● **Selected extract**
The album has a Metacritic score of 79 based on 31 reviews, indicating "[g]enerally favorable reviews". Zach Baron of Pitchfork gave the album a very positive review, comparing it favorably to other comebacks of the year. He writes: "Beneath Beyond's crystalline production is the sublime result: years and years of weariness and aging and conflict put back into the bottle. [...] Less a theme park of the past and more of an actual trip there [...] Beyond is nostalgic for everything but the band's own glory days. If anything, it's an exercise in making their entire twenty-year output sound contemporary again." Stephen Thomas Erlewine wrote that the "very existence of this new album is a surprise, but the real shock is that Beyond is a flat-out great record, a startling return to form for J Mascis as a guitarist and songwriter and Dinosaur Jr. as a band." He found the album to be less noisy and more stylistically diverse than the earlier efforts of the trio ("this sounds like the album that could have been released instead of Green Mind if Lou had stuck around, or if Dinosaur made the kind of grand major-label debut many expected them to deliver in the days before Nevermind.") He also finds the album to be "very different" from their past efforts "in that for the first time, Mascis is assertive about his talent. He sounds engaged -- in music, in life [...] -- and it gives the album a powerful sense of purpose that the classic Dinosaur albums were lacking by their very design." He concludes by writing that "Beyond isn't merely a worthy album from a reunited band, it's simply a great record by any standard."

(Stored data)
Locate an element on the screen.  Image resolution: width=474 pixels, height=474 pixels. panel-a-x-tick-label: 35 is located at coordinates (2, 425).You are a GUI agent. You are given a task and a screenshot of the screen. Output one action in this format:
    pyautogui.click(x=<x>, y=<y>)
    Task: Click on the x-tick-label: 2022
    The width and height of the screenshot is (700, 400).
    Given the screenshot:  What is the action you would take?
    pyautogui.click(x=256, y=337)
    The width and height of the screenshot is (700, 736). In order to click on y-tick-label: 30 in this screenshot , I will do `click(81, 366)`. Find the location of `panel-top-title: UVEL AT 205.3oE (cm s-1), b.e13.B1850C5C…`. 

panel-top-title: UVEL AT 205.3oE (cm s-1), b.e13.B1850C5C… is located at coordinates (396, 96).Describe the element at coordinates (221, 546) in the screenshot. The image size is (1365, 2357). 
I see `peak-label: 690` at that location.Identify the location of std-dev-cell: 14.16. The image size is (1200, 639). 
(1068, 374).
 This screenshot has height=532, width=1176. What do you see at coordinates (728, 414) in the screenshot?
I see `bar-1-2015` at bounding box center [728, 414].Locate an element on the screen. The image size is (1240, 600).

● **Task item**
List every person named in the passage on the reception of Beyond. The records have no role in this exercise.

● **Solution**
Zach Baron, Stephen Thomas Erlewine, J Mascis, Lou